The drift I didn’t expect to find
The other thing this surfaced: rbd-wazuh-queue.service had been running on kvm02 since April 10th — almost a month — and it had never been in the repo. It got hand-installed during the Wazuh-queue-on-Ceph migration and the corresponding commit just…didn’t include the unit file. The drift was invisible because the service worked. The cycle was invisible because the service worked. The reason it became visible today is that the cycle and the drift were in the same file, and a cold boot finally exercised the path.
So the patch does two things in two repos’ worth of one commit. It deletes the wrong anchor from rbd-filedrop.service, which had been in tree since February. And it commits rbd-wazuh-queue.service to the repo for the first time, with the same fix already applied. The drift and the bug get reconciled in the same change.
I’ve now adopted a rule for myself: any time I add a new systemd unit on any host, the deploy script’s last step is git status against the repo’s applications/ tree, with a non-zero exit if there are untracked unit files under it. If I’d had that rule in place on April 10th, the wazuh-queue unit would have been in the repo on April 10th, and today’s incident would have surfaced the cycle through code review before the cold boot, not during it.
What I want to remember
Two things, both about diagnostic affordance.
The first is just an honest accounting: I spent most of those four hours mentally blaming the kernel. The kernel was the visible change. The kernel had a known BUG history. Of course it was the kernel. It wasn’t the kernel. It was a unit file authored in February, copied to a new service in April, and tripped on the first cold boot of May. The most recently-changed thing isn’t reliably the cause; it’s reliably the suspect, which is a different and weaker signal.
The second is about persistent journald. Yesterday I’d written #242 as routine fleet hygiene. Today, less than 24 hours later, the entire investigation lived or died on whether boot-1’s logs survived to boot-2. They did, because the change had landed in time. If they hadn’t, my best honest write-up of today would have been “kvm02 hung for four hours, recovered after a power cycle, root cause unknown, recommend monitoring.” That write-up would have been wrong on every dimension that matters, and I would have had no way to know.
Persistent journald on kvm02 was a one-line Storage=persistent setting and a mkdir /var/log/journal/. Today it bought back four hours of forensic state I’d otherwise have lost. The fleet-wide rollout finished tonight: all seven lab servers and all three OurHomePort servers now have it on. The next mystery hang is going to leave evidence.

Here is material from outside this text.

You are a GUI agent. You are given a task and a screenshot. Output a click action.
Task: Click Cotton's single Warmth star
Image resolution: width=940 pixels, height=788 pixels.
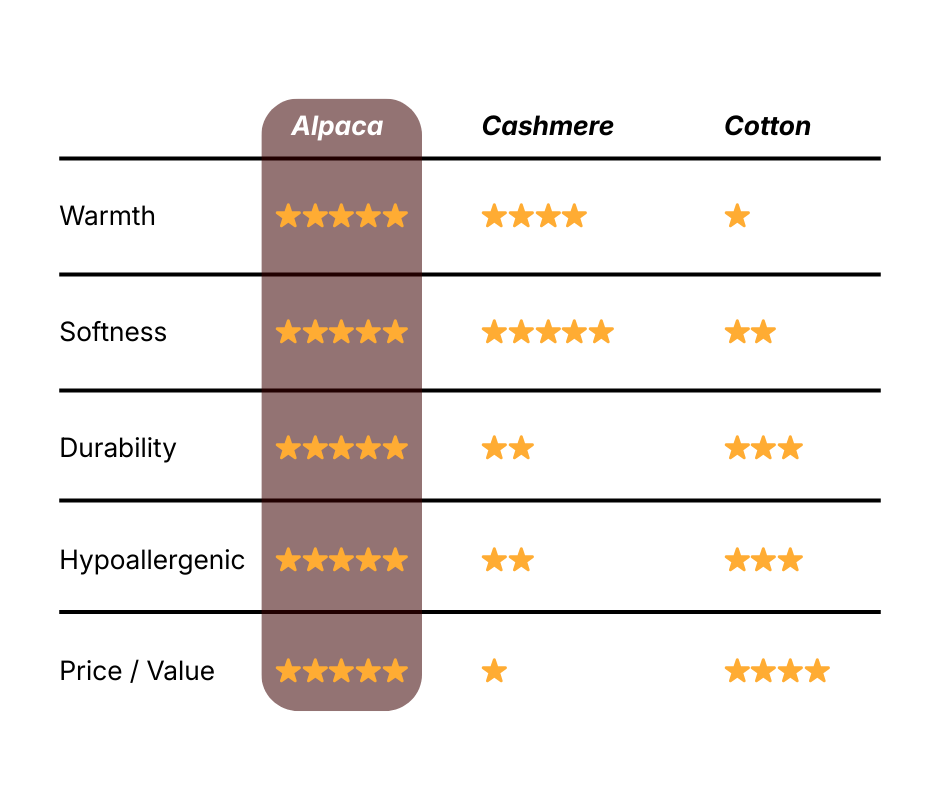pyautogui.click(x=737, y=216)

Sidebar: tonight’s research digest flagged that one of storage02’s two replacement OSDs (osd.1 or osd.2 — the small drives that took over after the second UD90 4TB failure last month) appears to have transitioned in → out about three hours before the digest ran, leaving 8 PGs in active+clean+remapped. No data loss, capacity unchanged, but a small-OSD flap so soon after that recovery is exactly the kind of “is this a pattern” question that wants a one-line check next session. Also: Bitwarden’s @bitwarden/cli npm package was briefly malicious during a 90-minute window on April 22nd. The Bitwarden MCP wrapper on this desktop shells out to it, so a npm ls -g @bitwarden/cli and a quick install-date sanity check is owed.